Azam menjalankan mobil nya dengan kecepatan tinggi, Tak lama kemudian Azam sampai di apotik dan langsung ke kasir.


" Permisi Mbak "


" Iya mas ada yang bisa kamu bantu "


" Saya mau beli Test Pack 1 "


pelayan Apotik itu langsung mengambil kan , dan Azam langsung membayar nya , setelah itu dia cepat cepat pulang.


Setelah perjalan sepuluh menit Azam sampai, dan langsung masuk ke kamar nya.


" Sayang ini aku sudah dapat, cepatlah minum obat ini" Ujar Azam yang membuat Nanda tertawa meskipun lemas tubuh nya


" Ya Allah kenapa tertawa sayang " Tanya Azam heran


" Tunggu sebentar " Ujar Nanda


Lalu Nanda masuk kekamar mandi, tak lama kemudian Nanda keluar dengan wajah ceria dan memeluk Azam.

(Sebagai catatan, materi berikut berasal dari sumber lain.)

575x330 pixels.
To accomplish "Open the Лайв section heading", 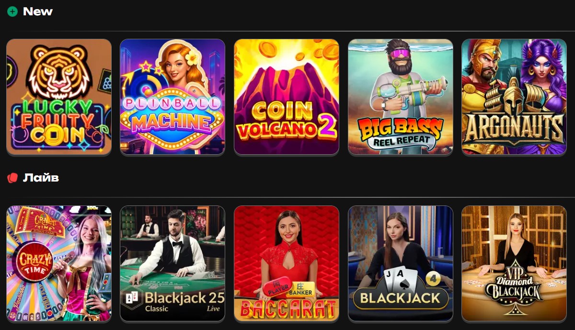I will point(41,178).
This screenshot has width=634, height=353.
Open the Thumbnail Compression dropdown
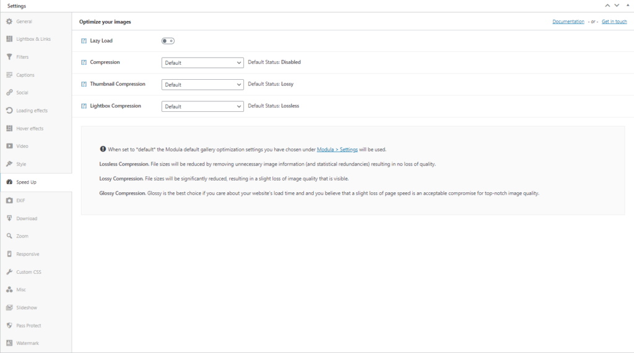click(202, 85)
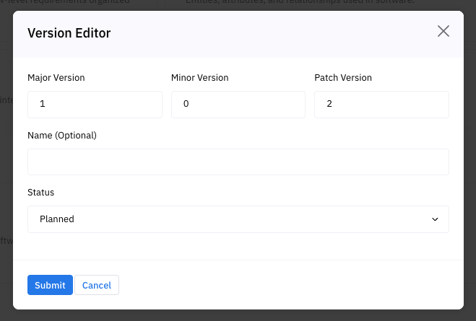Click the value 2 in Patch Version
Screen dimensions: 476x321
[329, 104]

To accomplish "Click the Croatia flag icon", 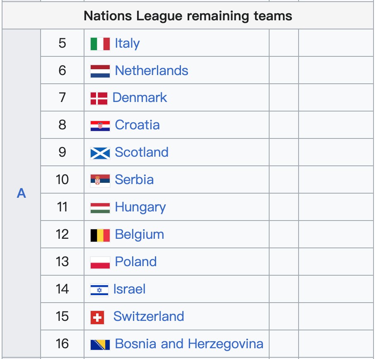I will pos(100,126).
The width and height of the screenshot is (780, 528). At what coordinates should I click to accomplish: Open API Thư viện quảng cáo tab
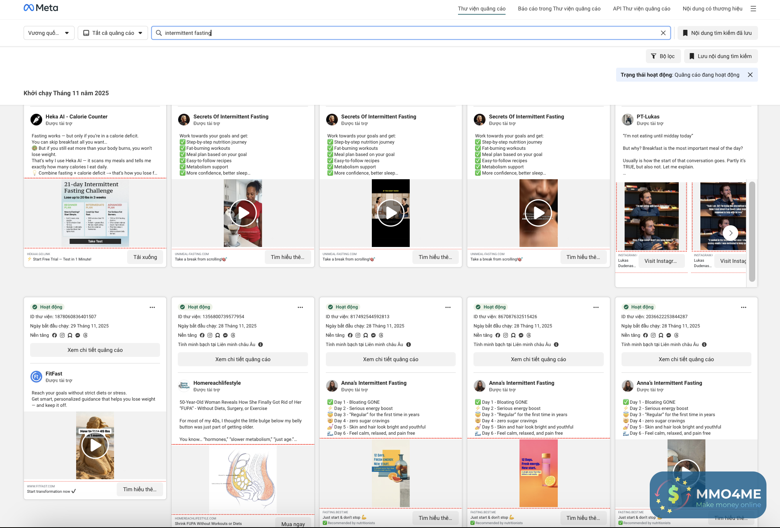click(641, 9)
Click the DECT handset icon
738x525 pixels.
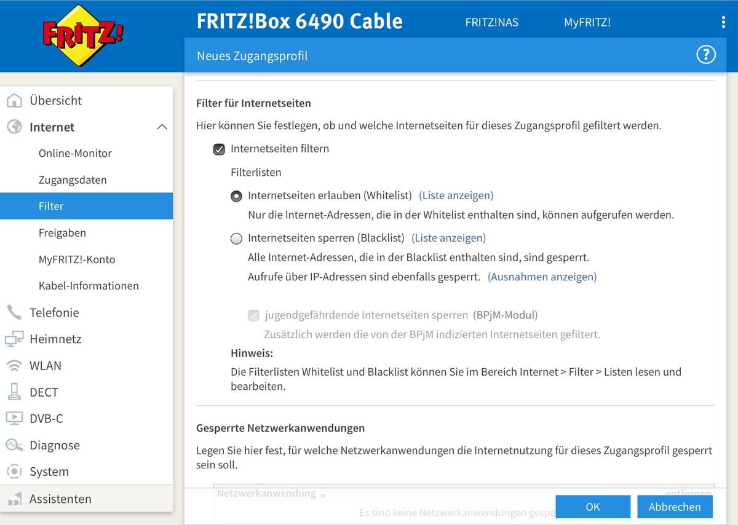(x=14, y=392)
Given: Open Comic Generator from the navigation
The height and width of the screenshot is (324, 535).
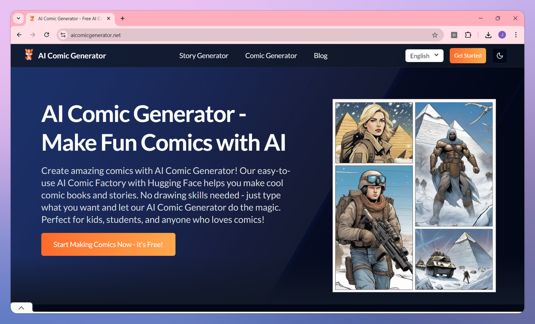Looking at the screenshot, I should point(271,55).
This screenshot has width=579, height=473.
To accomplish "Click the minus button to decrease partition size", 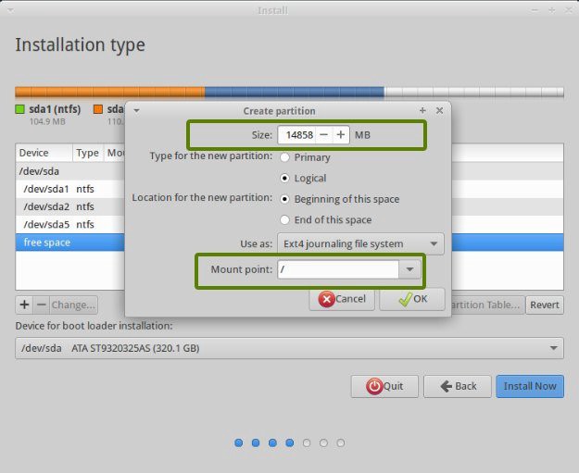I will point(323,135).
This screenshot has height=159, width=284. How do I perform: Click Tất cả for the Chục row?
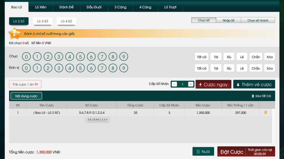pyautogui.click(x=202, y=57)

" Sayang kenapa tertawa bahagia "


"lihat lah dua garis merah ini "


" Emang nya kenapa sayang " Tanya Azam heran yang tidak mengerti maksud Nanda


" Ya Allah kenapa tidak mengerti banget ya pak Ustad Abdullah ini " Ujar Nanda tertawa


" Iya kenapa sayang , jangan buat aku penasaran "


" Hamil "


Deg


" Aapaaaa hamil ?" Tanya Azam , Nanda pun mengangguk kan kepalanya


" Alhamdulillah " Ujar nya langsung berbalik memeluk Nanda


" Terimakasih Zawjati sayang , ini Hadiah yang paling istimewa yang Allah berikan, I love you " Azam menciumi Nanda


mereka sangat berbahagia karena mendapat kepercayaan oleh Allah untuk mempunyai anak.